Is Marijuana a Gateway Drug?

One of the most popular misconceptions about cannabis—and one that anti-cannabis activists have been touting for years—is that using it will lead to a lifetime of drug addiction and criminal activity. For decades we’ve been taught that using cannabis will lead to a life of substance abuse and crime.

Reefer Madness 1936

Reefer Madness 1936

From the Reefer Madness propaganda in the 1930s to Nixon’s War on Drugs to Nancy Reagan’s “Just Say No” campaign, anti-marijuana groups have done everything in their power to convince us that cannabis opens the door for harder, actually dangerous drugs.

This, to put it simply, is a bunch of nonsense.

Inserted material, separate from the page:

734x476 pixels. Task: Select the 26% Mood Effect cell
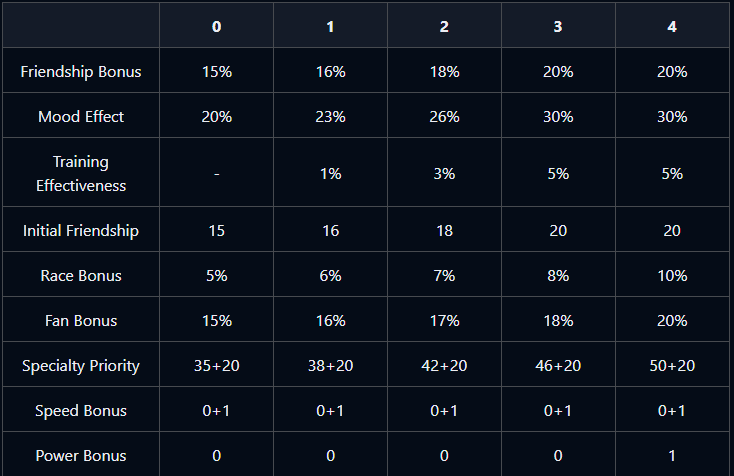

Studies Speak for Themselves

Let’s take a look at the evidence.

In 1944, Former New York City Mayor Fiorello LaGuardia launched a ground-breaking investigation of cannabis use in Manhattan. The LaGuardia Committee Report was the first in-depth study on the personal and societal effects of cannabis. The incognito “marijuana squad” of police officers inspected subways, public restrooms and pool halls. They observed various channels of marijuana distribution and user behavior. The study concluded that marijuana use did not lead to any kind of physical or medical addiction, and that the users they observed were not more likely to abuse substances like heroin or cocaine. The study also noted that there was no effort by marijuana smokers to create a black market for heroin or cocaine (another common myth at the time).

Not surprisingly, these results were not what the newly-appointed commissioner of the Federal Bureau of Narcotics wanted to hear, so the study was largely buried. Standards for research have changed since the 1940s, but studies throughout the years have continued to arrive at similar conclusions.

A 2015 study found that although nearly 50-percent of lifetime cannabis users try other illicit drugs at some point, cannabis alone is not the reason why. Demographics, social context and pre-existing mental illness indicate whether a person is more or less likely to move from cannabis to illicit drugs.

A more recent study dug deeper into the various decision-making factors. The study found that the gateway theory does not explain a person’s choice to use drugs early on and again later in life. It also doesn’t explain the choice to switch between different kinds of drugs. An individual’s underlying social context, such as community social norms or family dynamic, give a better understanding of why someone might choose to use substances beyond cannabis – substances like opioids.

Opioids: An Actual Gateway Drug

Multiple studies and reports have proven that opioids—the ever-popular family of drugs that gave the world morphine and its meaner, nastier cousin, heroin—are highly addictive. The National Institute on Drug Abuse pooled data between 2002 and 2012. Findings showed that 80-percent of heroin-users tried prescription opioids before heroin. The opioids were either personally prescribed or received from family or friends.

The saturation of opioid prescriptions in the U.S. is staggering. In 2016, pharmaceutical companies distributed 6.2 billion hydrocodone pills and 5 billion oxycodone tablets nationwide. People who no longer have access to prescription opioids often turn to illicit drugs for relief.

Many experts believe that cannabis can help reverse the opioid crisis by alleviating symptoms of addiction and preventing opioid misuse. Various medications, like methadone or buprenorphine, are used to ease opioid withdrawal symptoms and prevent relapse. However, these medications are not risk-free and may even be ineffective for some patients. Cannabis is a safe alternative that can lessen the risk of opioid misuse, relapse and overdose.

In other words, not only does cannabis use not lead to a lifetime of drug addiction, cannabis can actually help those who abuse opioids beat their addiction.

What Does This All Mean?

Repeat after us: Cannabis is not a gateway drug.

Studies have repeatedly shown that there is no evidence that marijuana use directly causes further abuse of other substances. Many people even believe that it’s marijuana prohibition itself that can lead to illegal substance abuse, because if people could purchase it legally they would never be introduced to the black market and the dangerous substances found there.

Despite the popularity of the gateway theory, it’s pretty clear that this particular marijuana myth is nothing more than a scary story born out of a propaganda campaign and passed down by generations of anti-cannabis activists.